Manifestantes en Los Ángeles dirigen su mensaje a los blancos y ricos

La ciudad ha sido uno de los puntos de referencia de Estados Unidos para los disturbios raciales

The New York Times

The New York Times

miércoles, 03 junio 2020 | 10:27

Los Ángeles.- Patrisse Cullors tenía 8 años en 1992, cuando Los Ángeles estalló en disturbios después de que cuatro policías fueron absueltos del asalto por la golpiza a Rodney King, que ocurrió fuera de un edificio de apartamentos en el Valle de San Fernando, no lejos de donde creció la señora Cullors.

"Tenía miedo como el infierno", recordó. "Cuando éramos niños, cuando veíamos a la policía, nuestros padres nos decían: compórtate, cállate, no digas nada. Había tanto miedo a la policía en esta ciudad".

Con Estados Unidos invadido por disturbios raciales, mientras las protestas convulsionan ciudades de costa a costa después de la muerte de George Floyd, Los Ángeles está en llamas nuevamente. A medida que las protestas pacíficas en la ciudad se volvieron violentas en los últimos días, con imágenes de saqueos y edificios incendiados capturados por helicópteros de noticias que se mostraban hasta altas horas de la noche, Cullors, como muchos angelinos, volvió al trauma de 1992.

Los paralelos son fáciles de ver: saqueo y destrucción, alimentados por la ira de los abusos policiales; comerciantes con armas largas protegiendo sus negocios. Sin embargo, las diferencias entre 1992 y ahora son marcadas. Esta vez, los rostros de los manifestantes son más diversos: negros, blancos, latinos, asiáticos; ha habido poca o ninguna violencia por motivos raciales entre los angelinos; y la geografía del caos es muy diferente, ya que los manifestantes llevan su mensaje al lado oeste, rico y blanco de Los Ángeles.

"South Central ha sido completamente silencioso y pacífico", dijo Cullors, ahora una destacada activista y cofundadora de Black Lives Matter, quien organizó una protesta el sábado en el distrito de Fairfax, al oeste del centro de la ciudad. "Esa es una distinción importante, que estas situaciones actuales no están sucediendo en las comunidades afroamericanas".

Los Ángeles, en muchos sentidos, es el punto de referencia de Estados Unidos para los disturbios raciales urbanos, incluidos los disturbios de Watts en 1965 y el levantamiento en 1992. La paliza de Rodney King en 1991, capturada en una película, fue uno de los primeros videos virales de un hombre afroamericanos siendo abusado por la policía, incluso antes de que existieran los teléfonos celulares. En esos levantamientos, decenas de personas fueron asesinadas: 34 en 1965 y más de 40 en 1992.

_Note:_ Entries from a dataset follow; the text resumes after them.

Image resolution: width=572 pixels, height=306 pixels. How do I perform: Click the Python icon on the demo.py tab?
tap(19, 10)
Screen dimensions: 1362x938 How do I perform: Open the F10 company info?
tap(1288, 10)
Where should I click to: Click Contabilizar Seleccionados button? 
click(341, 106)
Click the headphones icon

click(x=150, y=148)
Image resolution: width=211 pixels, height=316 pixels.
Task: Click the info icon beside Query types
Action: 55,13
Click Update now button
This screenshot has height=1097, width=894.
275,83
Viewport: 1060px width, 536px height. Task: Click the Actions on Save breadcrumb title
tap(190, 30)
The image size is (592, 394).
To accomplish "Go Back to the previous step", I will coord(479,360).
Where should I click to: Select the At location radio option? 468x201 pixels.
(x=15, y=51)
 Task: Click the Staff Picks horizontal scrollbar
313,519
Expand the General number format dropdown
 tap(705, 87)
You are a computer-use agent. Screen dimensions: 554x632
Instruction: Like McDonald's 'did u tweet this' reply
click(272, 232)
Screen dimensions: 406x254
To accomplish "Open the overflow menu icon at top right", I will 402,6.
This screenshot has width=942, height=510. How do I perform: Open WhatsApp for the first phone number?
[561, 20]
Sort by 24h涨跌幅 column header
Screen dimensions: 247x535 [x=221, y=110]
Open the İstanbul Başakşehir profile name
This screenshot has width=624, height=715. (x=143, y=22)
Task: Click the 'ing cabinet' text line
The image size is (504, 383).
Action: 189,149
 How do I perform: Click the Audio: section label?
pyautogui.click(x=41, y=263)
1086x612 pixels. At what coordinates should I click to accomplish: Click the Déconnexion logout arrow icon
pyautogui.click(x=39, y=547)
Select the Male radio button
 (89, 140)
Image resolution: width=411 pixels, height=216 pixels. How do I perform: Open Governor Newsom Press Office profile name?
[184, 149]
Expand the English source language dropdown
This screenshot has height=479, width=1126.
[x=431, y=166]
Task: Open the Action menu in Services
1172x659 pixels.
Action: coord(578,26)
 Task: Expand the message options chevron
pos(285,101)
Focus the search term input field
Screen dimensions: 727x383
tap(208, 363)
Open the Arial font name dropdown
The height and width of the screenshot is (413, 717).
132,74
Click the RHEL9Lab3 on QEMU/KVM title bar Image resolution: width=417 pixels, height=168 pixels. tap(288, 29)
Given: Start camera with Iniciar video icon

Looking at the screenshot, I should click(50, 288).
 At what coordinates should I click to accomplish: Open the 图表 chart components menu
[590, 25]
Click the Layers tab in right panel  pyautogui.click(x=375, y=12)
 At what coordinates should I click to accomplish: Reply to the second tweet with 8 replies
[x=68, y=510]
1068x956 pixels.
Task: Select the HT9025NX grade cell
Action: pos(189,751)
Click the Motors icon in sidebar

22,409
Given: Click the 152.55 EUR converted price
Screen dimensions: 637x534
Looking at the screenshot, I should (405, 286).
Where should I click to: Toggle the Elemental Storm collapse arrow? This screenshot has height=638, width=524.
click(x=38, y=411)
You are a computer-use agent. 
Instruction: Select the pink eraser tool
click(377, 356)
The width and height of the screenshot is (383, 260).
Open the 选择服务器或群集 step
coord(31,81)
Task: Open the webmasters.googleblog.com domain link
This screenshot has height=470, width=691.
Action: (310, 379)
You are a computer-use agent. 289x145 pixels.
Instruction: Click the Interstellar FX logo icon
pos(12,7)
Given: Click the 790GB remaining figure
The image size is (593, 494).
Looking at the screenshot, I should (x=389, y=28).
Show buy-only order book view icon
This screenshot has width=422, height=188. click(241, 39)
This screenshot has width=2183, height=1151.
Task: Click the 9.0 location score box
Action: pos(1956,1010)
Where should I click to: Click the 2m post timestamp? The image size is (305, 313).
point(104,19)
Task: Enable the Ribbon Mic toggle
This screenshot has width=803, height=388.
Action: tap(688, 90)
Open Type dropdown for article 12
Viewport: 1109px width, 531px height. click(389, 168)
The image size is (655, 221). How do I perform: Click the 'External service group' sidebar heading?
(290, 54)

Algunas de las imágenes más desgarradoras de 1992 fueron de violencia por motivos raciales en las calles: la golpiza de Reginald Denny, un camionero blanco; enfrentamientos armados entre dueños de tiendas coreanas y saqueadores. Pero el caos se mantuvo en gran medida en la comunidad históricamente afroamericana del sur de Los Ángeles y en Koreatown.

Ahora, dicen los organizadores aquí, deliberadamente han llevado su enojo a aquellos que creen que necesitan escucharlo más: los blancos y los ricos.

En 2013, cuando Black Lives Matter realizó su primera demostración en Los Ángeles, fue en Beverly Hills.

"Lo lanzamos allí porque dijimos: Hola, nuestra comunidad sabe sobre este tema", dijo Cullors. "Vayamos al corazón de lo que es simbólicamente blanco en Los Ángeles, que es Beverly Hills. Estas personas necesitan escuchar nuestro dolor y pesar". La señora Cullors agregó: "Queríamos llevar esto a las comunidades que a menudo no están lidiando con la violencia policial".